ABD dünyada en fazla tek taraflı yaptırım uygulayan ülke konumundadır ve şu an halen 20’den fazla ülkeye yaptırım uygulamaktadır. Sonuç olarak yaptırım uygulanan ülkeler, halklarına temel gıda ve ilaç sağlayamaz hale geldi.

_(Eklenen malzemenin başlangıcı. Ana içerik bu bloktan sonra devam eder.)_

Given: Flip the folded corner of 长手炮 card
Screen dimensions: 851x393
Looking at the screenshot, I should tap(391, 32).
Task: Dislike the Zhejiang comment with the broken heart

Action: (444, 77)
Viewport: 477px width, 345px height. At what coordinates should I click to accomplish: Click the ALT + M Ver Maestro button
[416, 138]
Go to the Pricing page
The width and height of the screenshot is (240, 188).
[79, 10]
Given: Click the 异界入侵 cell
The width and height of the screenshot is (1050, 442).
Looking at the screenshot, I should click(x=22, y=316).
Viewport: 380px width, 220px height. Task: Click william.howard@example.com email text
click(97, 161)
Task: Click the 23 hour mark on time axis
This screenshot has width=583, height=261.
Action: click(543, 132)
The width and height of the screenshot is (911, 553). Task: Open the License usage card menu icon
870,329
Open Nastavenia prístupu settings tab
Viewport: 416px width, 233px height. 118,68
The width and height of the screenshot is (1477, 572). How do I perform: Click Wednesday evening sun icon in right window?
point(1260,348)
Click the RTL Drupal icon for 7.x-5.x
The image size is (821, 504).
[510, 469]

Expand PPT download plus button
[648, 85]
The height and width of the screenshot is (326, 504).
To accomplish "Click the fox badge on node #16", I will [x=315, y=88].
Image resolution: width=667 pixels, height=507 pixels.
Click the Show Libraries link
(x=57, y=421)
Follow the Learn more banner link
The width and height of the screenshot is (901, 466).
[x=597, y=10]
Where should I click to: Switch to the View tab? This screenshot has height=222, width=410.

Göçmenler, parti mücadelesinin araçlarına düşerken göçmenleri “terk etme” maskaralığı ve aşırı yabancı düşmanlığı ülke genelinde geniş çapta sahnelendi. 2022’de yaklaşık 2,4 milyon göçmenin ABD sınırında gözaltına alınmasıyla rekor kırıldı. Geçen yıl, güney sınırındaki ölen göçmenlerin sayısının 856‘ya ulaşmasıyla en ölümcül yıl olarak görüldü.
Sömürgeciliğe, ırkçı köleliğe ve emek, mülkiyet ve dağıtım eşitsizliği temeline dayanan ABD, son yıllarda kutuplaşmış ekonomik dağıtım modeli, ırksal çatışmaya ilişkin sosyal modeli ve çıkar çetelerinin tarafından kontrol edilen siyasi modelinin etkileşimi altında daha da kurumsal başarısızlık, yönetişim eksikliği, etnik bölünmeler ve toplumsal huzursuzluk batağına düşmüş oldu.
Oligarkların çıkarlarına hizmet eden ABD’li politikacılar, sıradan insanların temel taleplerine yanıt verme ve sıradan vatandaşların temel haklarını savunma konusundaki öznel iradelerini ve nesnel yeteneklerini yavaş yavaş kaybetmek ve kendi yapısal insan hakları sorunlarını çözemez hale gelmekle kalmayıp, aksine diğer ülkelere saldırmak için insan haklarını kasten bir silah olarak kullanarak uluslararası toplumda çatışma, bölücülük ve kaos yaratmaktadır. ABD artık küresel insan haklarının gelişimini bozan ve engelleyen bir unsur haline geldi.